WHAT IS BEING ASKED: Reproduce verbatim the stretch of the data from the line containing "label: privacy policy" through the end of the data, including both ends.

Data for locating words and elements:
--- BEGIN ---
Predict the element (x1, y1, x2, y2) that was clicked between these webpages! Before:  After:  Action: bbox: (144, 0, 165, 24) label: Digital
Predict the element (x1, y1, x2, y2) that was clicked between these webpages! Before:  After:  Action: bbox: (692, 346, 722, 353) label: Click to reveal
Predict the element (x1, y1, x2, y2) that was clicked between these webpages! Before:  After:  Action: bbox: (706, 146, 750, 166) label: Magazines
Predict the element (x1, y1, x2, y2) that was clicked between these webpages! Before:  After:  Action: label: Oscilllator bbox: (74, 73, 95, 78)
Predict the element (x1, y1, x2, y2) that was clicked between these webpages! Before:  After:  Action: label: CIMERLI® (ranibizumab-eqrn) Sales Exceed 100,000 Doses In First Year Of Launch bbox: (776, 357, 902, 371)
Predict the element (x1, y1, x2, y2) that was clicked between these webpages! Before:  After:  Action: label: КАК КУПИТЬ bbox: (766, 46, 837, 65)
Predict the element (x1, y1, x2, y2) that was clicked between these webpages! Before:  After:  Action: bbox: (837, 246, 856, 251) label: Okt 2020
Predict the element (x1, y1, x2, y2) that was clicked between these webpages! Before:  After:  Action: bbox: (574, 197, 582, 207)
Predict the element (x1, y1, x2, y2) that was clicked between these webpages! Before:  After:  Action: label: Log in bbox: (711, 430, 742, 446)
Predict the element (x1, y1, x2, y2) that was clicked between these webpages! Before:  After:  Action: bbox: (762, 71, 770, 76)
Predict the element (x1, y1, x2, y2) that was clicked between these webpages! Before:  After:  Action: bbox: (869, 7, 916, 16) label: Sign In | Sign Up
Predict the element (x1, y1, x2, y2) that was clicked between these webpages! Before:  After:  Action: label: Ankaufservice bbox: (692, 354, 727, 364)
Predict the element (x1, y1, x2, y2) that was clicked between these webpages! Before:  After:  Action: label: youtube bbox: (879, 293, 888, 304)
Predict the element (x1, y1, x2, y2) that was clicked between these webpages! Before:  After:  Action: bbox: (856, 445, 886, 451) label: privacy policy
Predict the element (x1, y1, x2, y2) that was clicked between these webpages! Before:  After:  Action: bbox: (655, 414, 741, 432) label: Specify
--- END ---
SOLUTION TO THIS TASK:
Predict the element (x1, y1, x2, y2) that was clicked between these webpages! Before:  After:  Action: bbox: (856, 445, 886, 451) label: privacy policy
Predict the element (x1, y1, x2, y2) that was clicked between these webpages! Before:  After:  Action: bbox: (655, 414, 741, 432) label: Specify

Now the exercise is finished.